". . . little shall I grace my cause

In speaking for myself. Yet, by your gracious patience,

I will a round unvarnish'd tale deliver . . ."

(William Shakespeare's Othello, I.iii.88-90)

Tuesday, March 16, 2010

Chalk One Up For Homeschooling

My 14-year-old daughter takes after me. She is a word, not a number, girl. It's not that math is impossible for her. But the manipulation of numbers does not come as naturally to her as the manipulation of words. This is a child who was making up stories in her high chair.

This year Caitlin is studying algebra. She is progressing well, although at times the road gets a bit rocky. Generally she works fairly independently, but when she encounters a difficult lesson she lets me know and I spend some time watching her work through the troublesome problems. What we have noticed, though, is that I don't contribute all that much. It seems to be enough for me to come and sit by her as she goes at it. For some reason, just my being there seems to make the difference.

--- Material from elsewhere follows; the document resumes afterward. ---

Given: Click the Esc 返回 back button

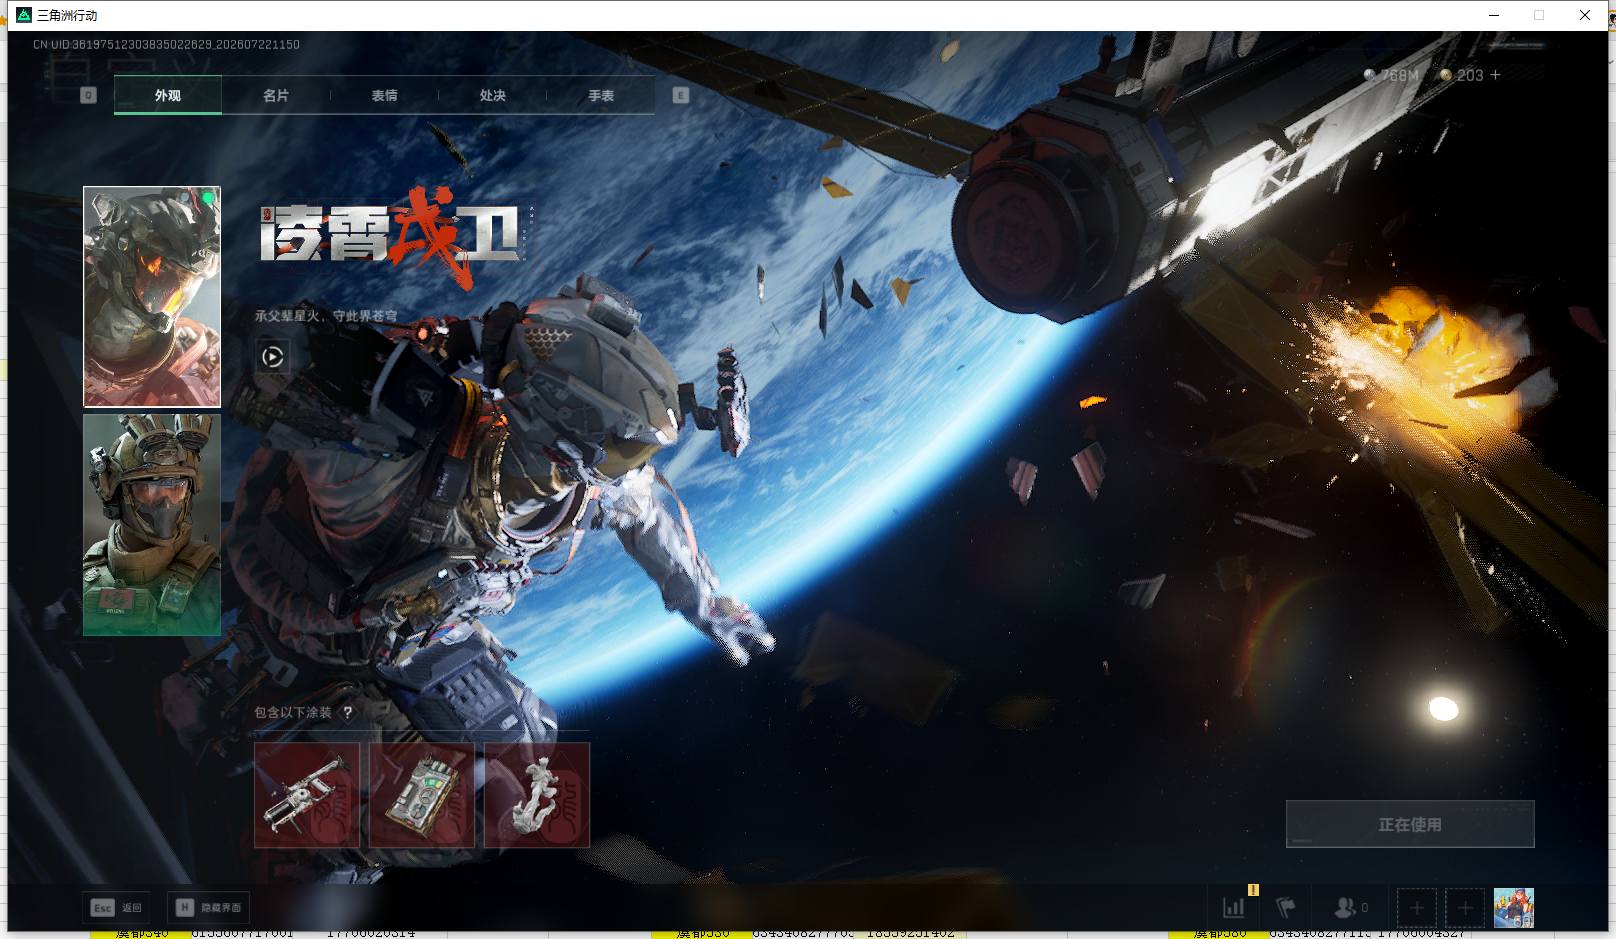Looking at the screenshot, I should coord(117,907).
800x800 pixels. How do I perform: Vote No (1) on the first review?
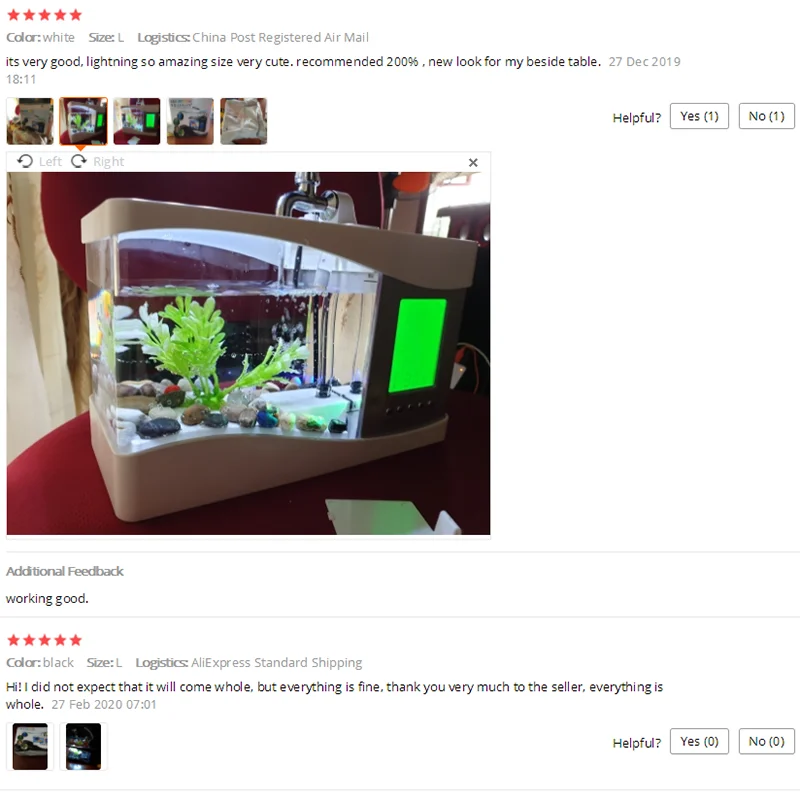766,116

What gives? Well, as much as I would like to believe that it is my mere presence exuding maternal love and devotion that is responsible for her success, Caitlin and I have realized it is not that but something else. When I am next to her, she works through the problem verbally, speaking out loud the steps as she does them. Eureka! This is my word girl (as well as my highly tactile and kinesthetic can't-sit-still-must-always-be-moving-and-manipulating-something child). NO WONDER she does better when she talks about the problem. Yesterday as she and I were discussing this phenomenon it occurred to us that perhaps she should just always talk her way through her math lesson, whether I am there or not. It would be interesting to try it as an experiment and see if doing so gives her a greater success rate on the first time through a lesson.

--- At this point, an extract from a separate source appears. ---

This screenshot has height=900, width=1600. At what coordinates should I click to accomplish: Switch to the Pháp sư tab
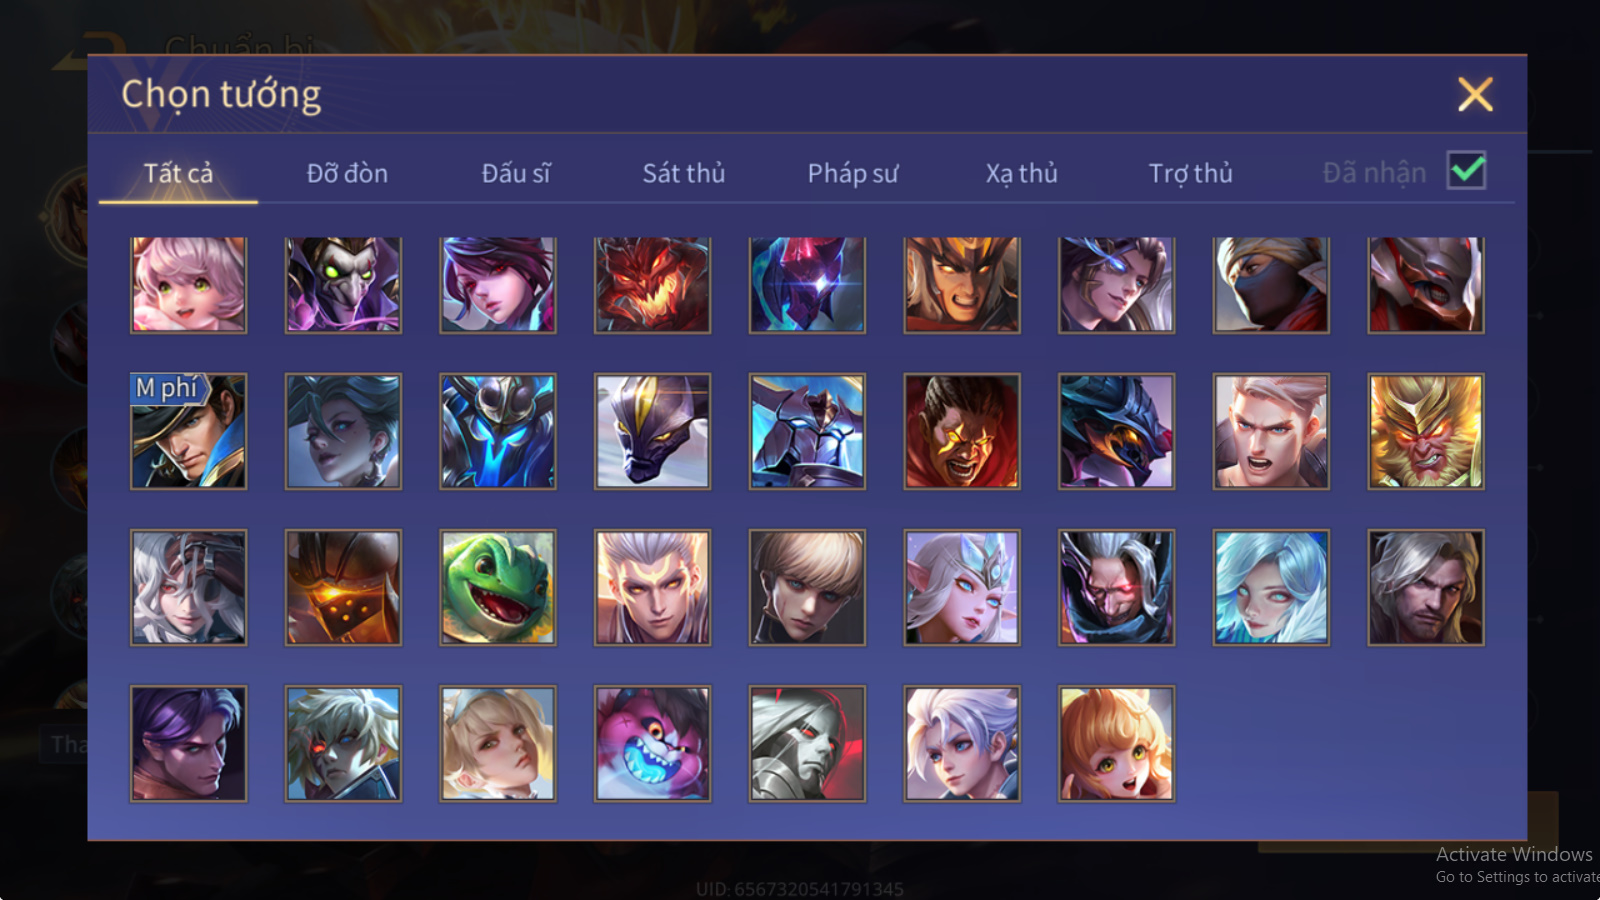point(853,173)
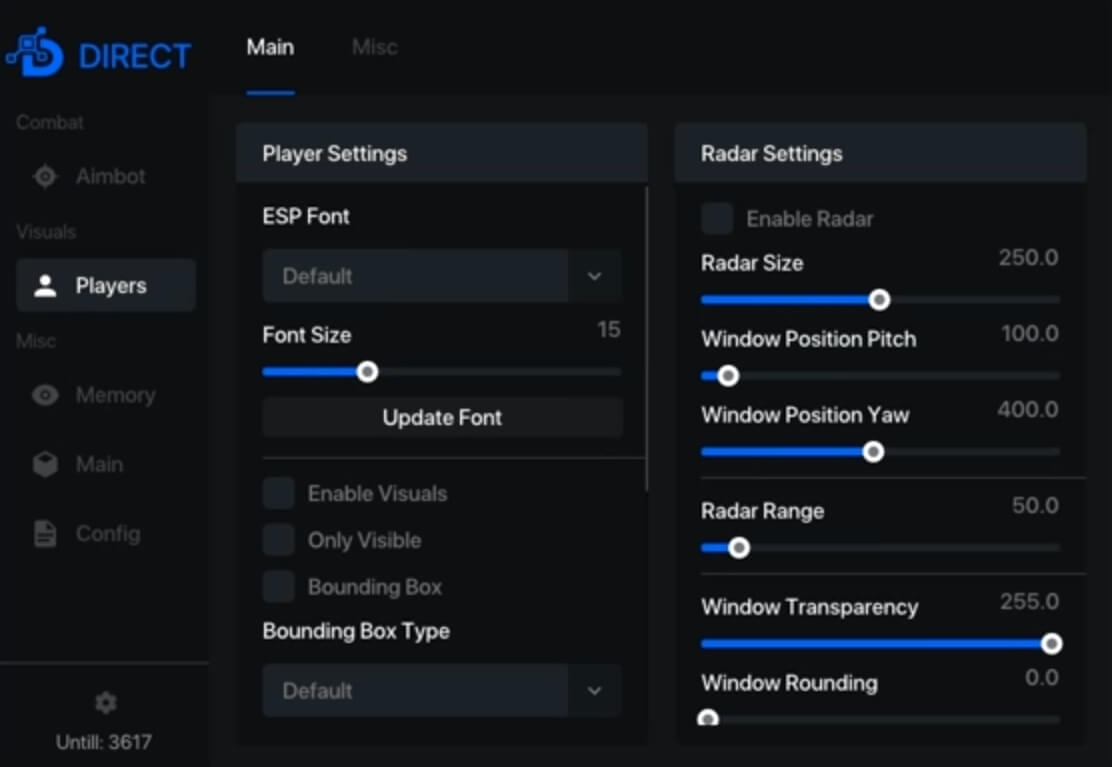This screenshot has width=1112, height=767.
Task: Tick the Bounding Box checkbox
Action: [278, 587]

Once again, I find myself thankful for homeschooling. No one in our house is going to care if there is someone sitting at the dining room table verbalizing her math lesson. In a regular classroom, she would be disturbing others. Here, if someone does mind (because maybe Someone is studying his chess), Caitlin (or Someone) can simply go to another room. Can't do that in a regular classroom, now, can you?

4 comments:

Elephantschild said...

HA! You write that as if Someone was indeed complaining about the verbal rubrics in use at the dining room table.

Cheryl said...

Actually, no. I think we're all pretty good at ignoring each other and just removing ourselves without comment when we've reached our limit of Togetherness. :-)

Dawn said...

This is why we, too, love homeschooling. We all so dearly love to talk. :D

IggyAntiochus said...

I work the same way. I do projects in retail stores for a third-party company. Once in a great while, I have to call a supervisor about an issue. If I leave voice mail, I usually have figured out the solution right after I hang up the phone!